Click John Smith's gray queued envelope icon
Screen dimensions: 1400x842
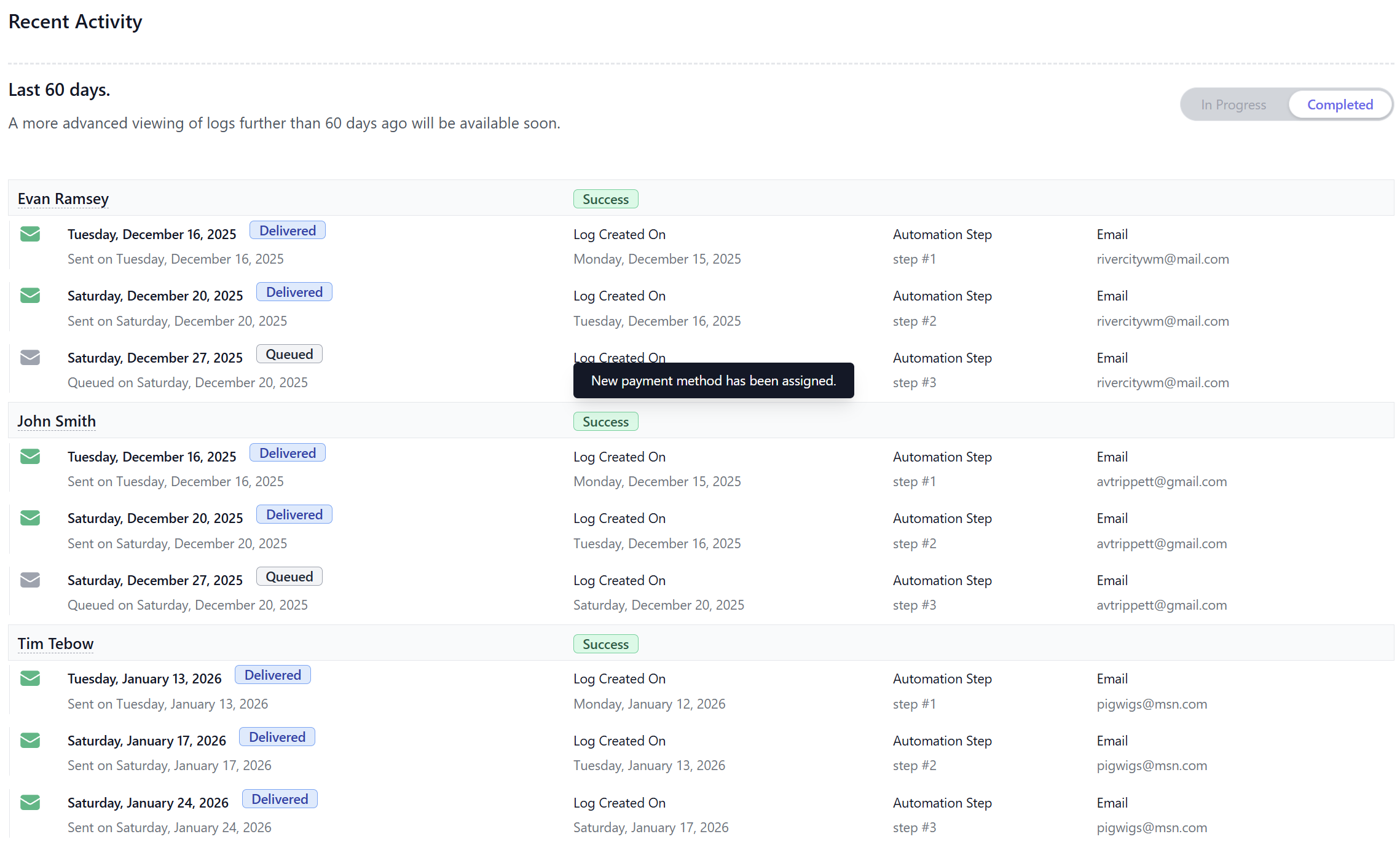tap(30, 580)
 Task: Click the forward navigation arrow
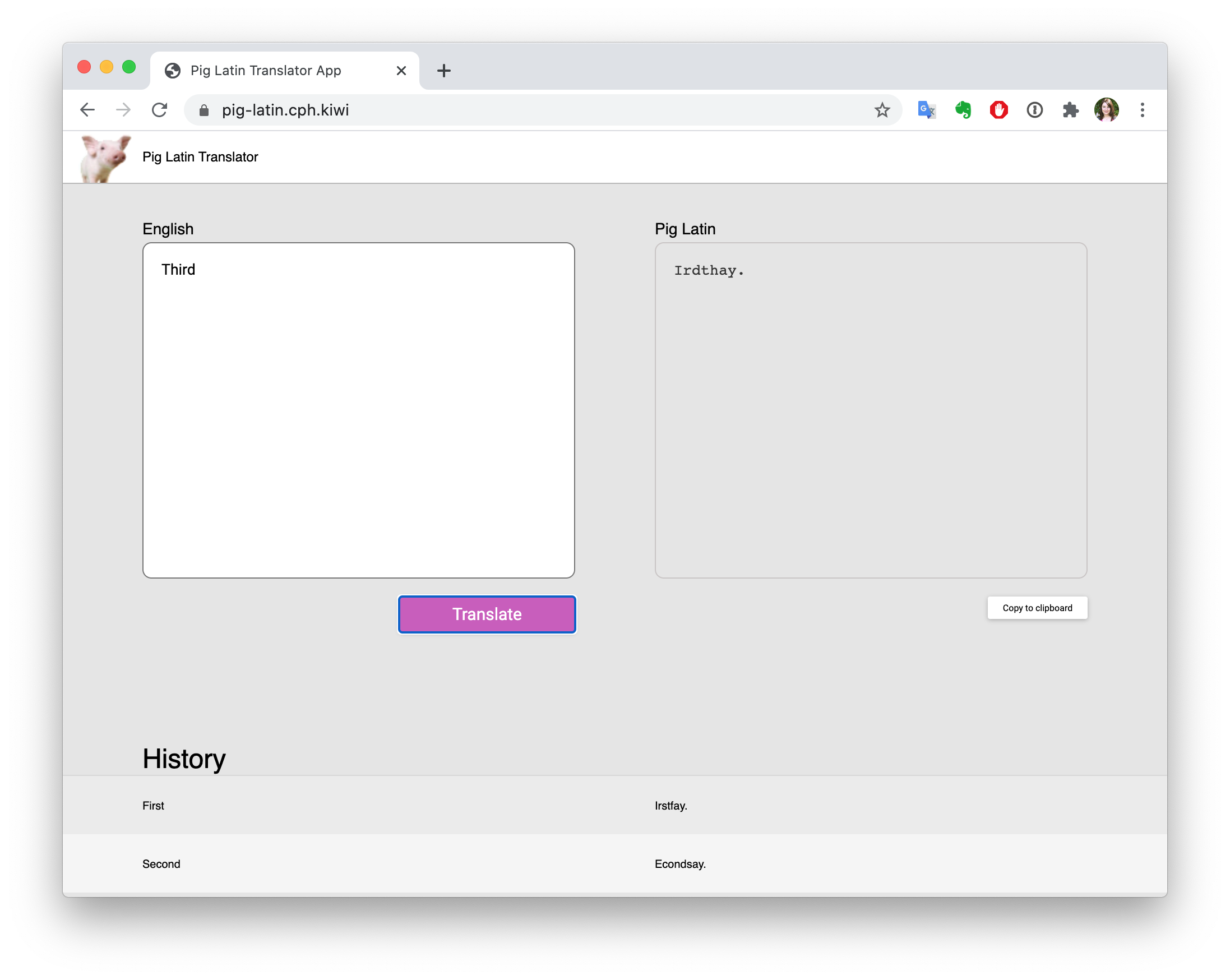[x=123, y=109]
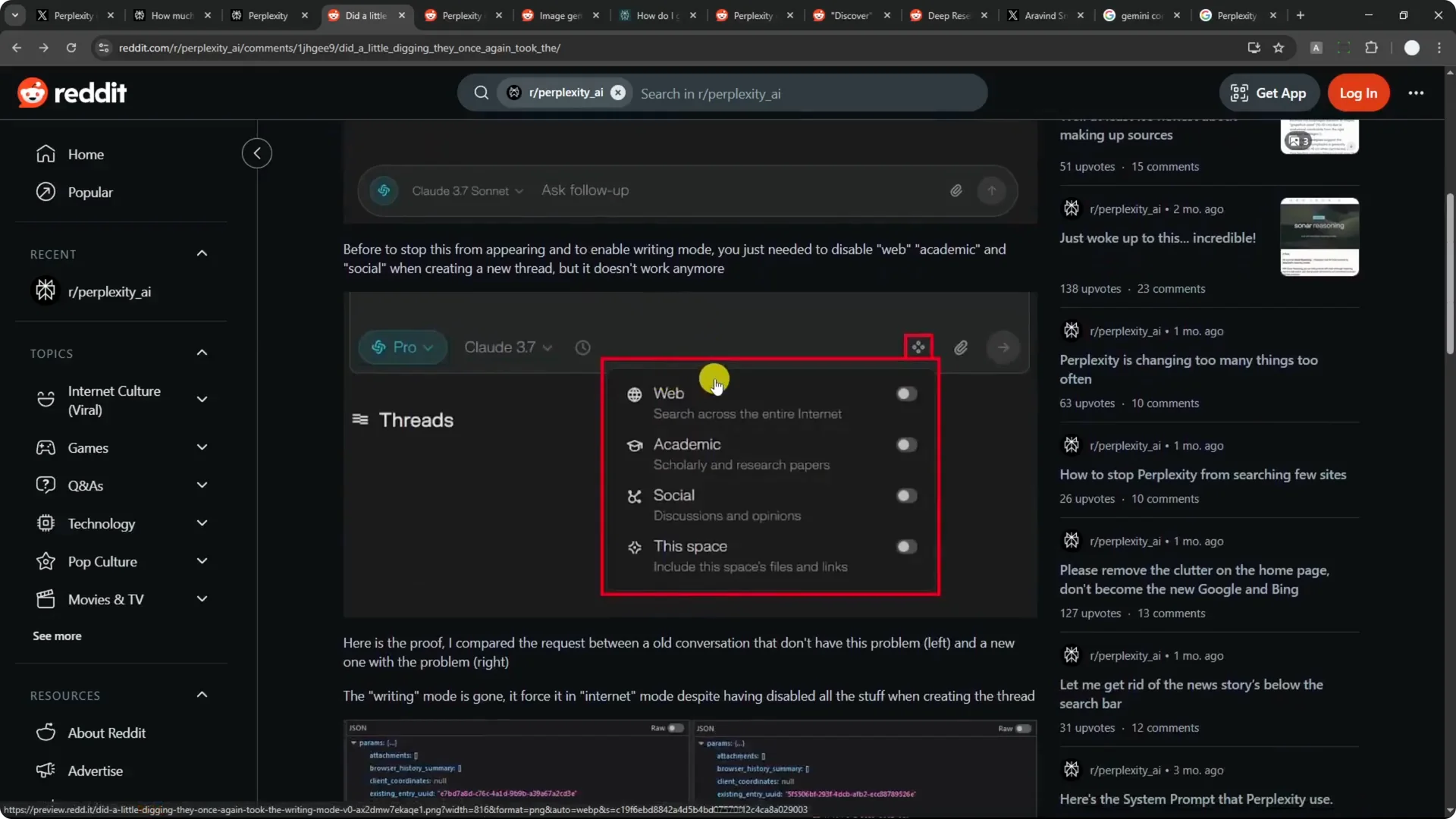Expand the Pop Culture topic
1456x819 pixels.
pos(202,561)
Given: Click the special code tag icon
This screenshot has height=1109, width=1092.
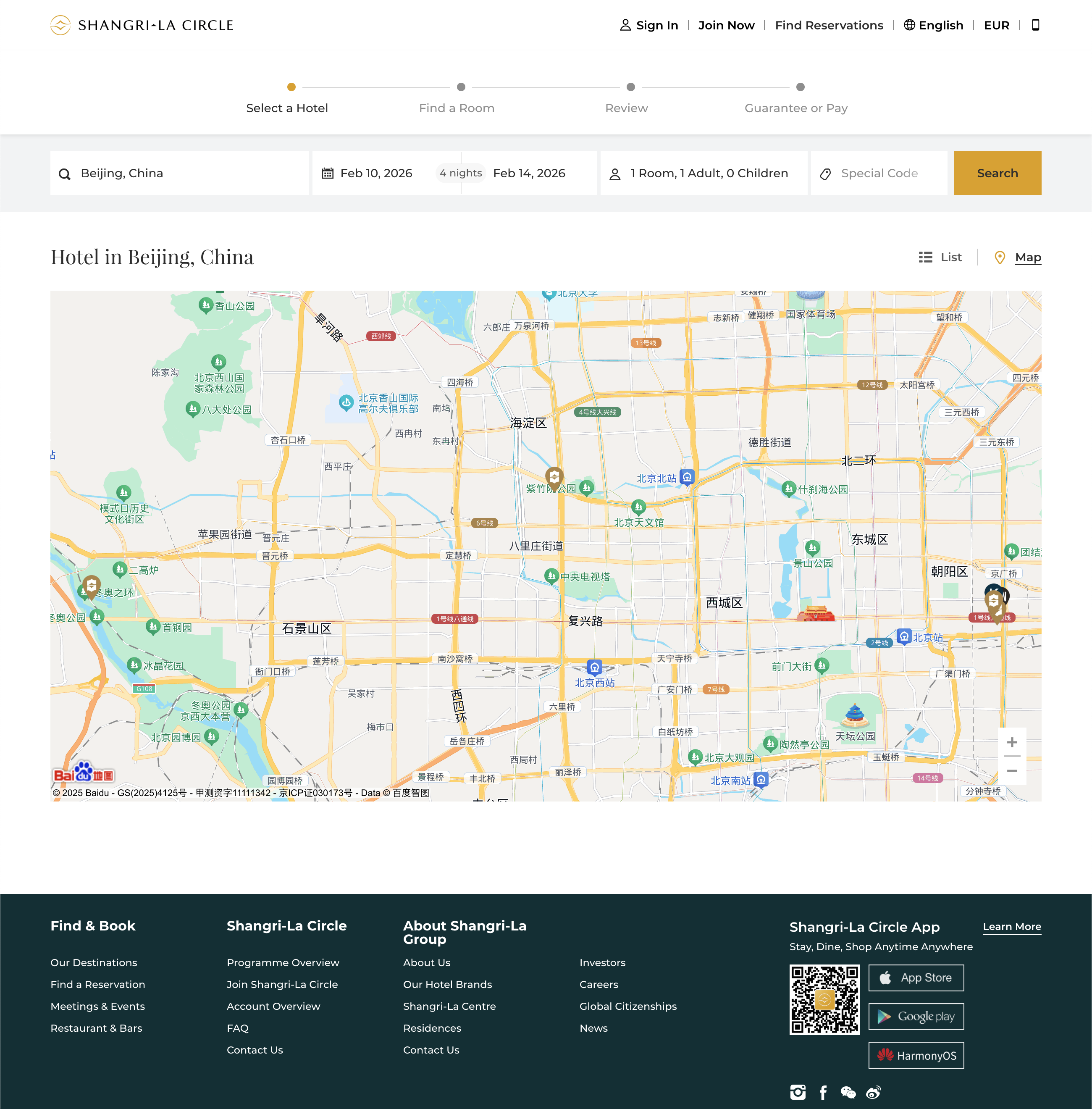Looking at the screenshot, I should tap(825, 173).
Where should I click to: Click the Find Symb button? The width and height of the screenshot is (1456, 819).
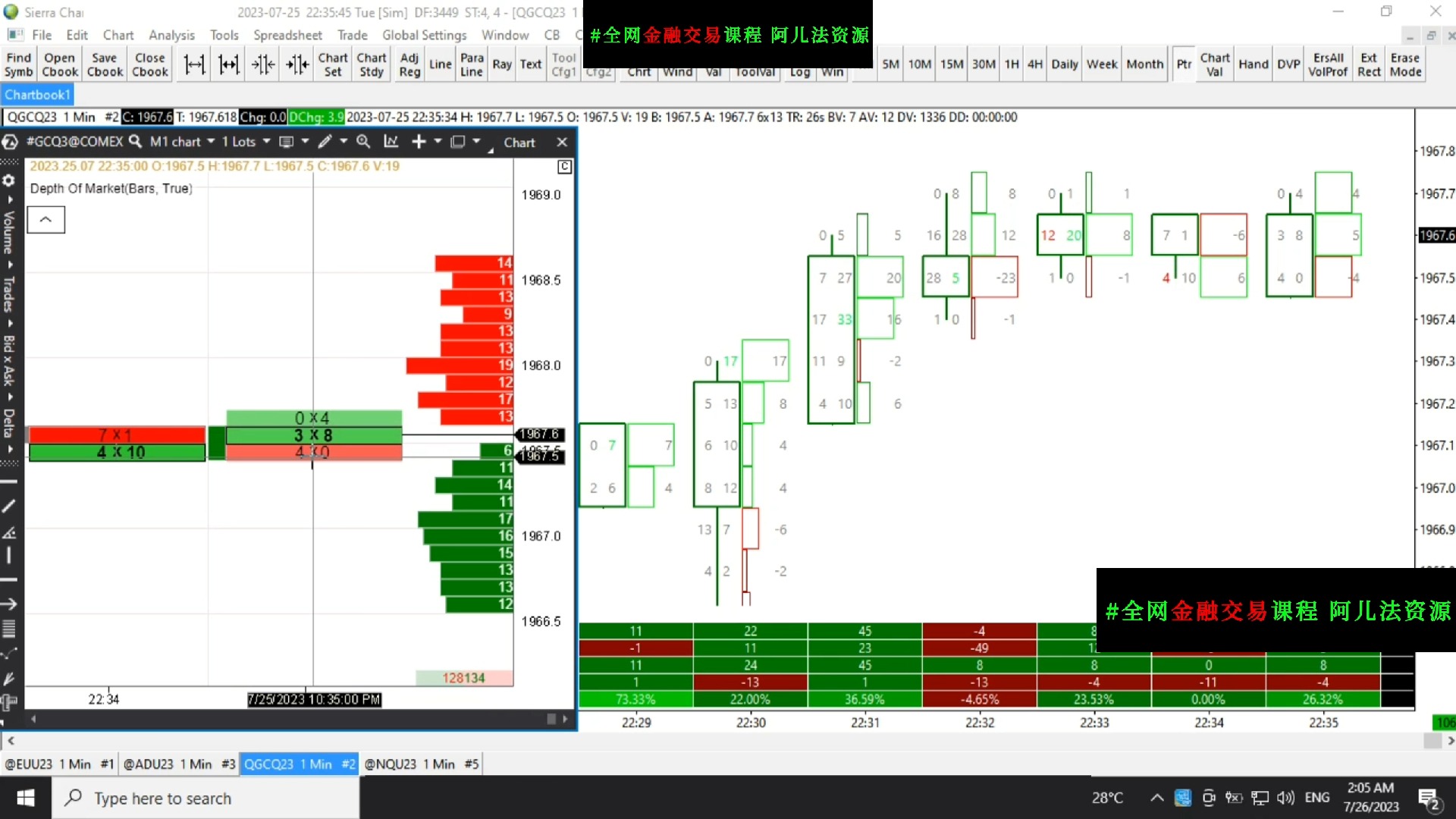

◆ What to produce ◆
Leaving out the pictures, restate word for word the lines above from the one containing "This screenshot has height=1109, width=1092." through the end of the records, both ends included.

◆ Answer below ◆
This screenshot has height=1109, width=1092.
Looking at the screenshot, I should tap(825, 173).
Where should I click to: Click the Find Symb button? The width and height of the screenshot is (1456, 819).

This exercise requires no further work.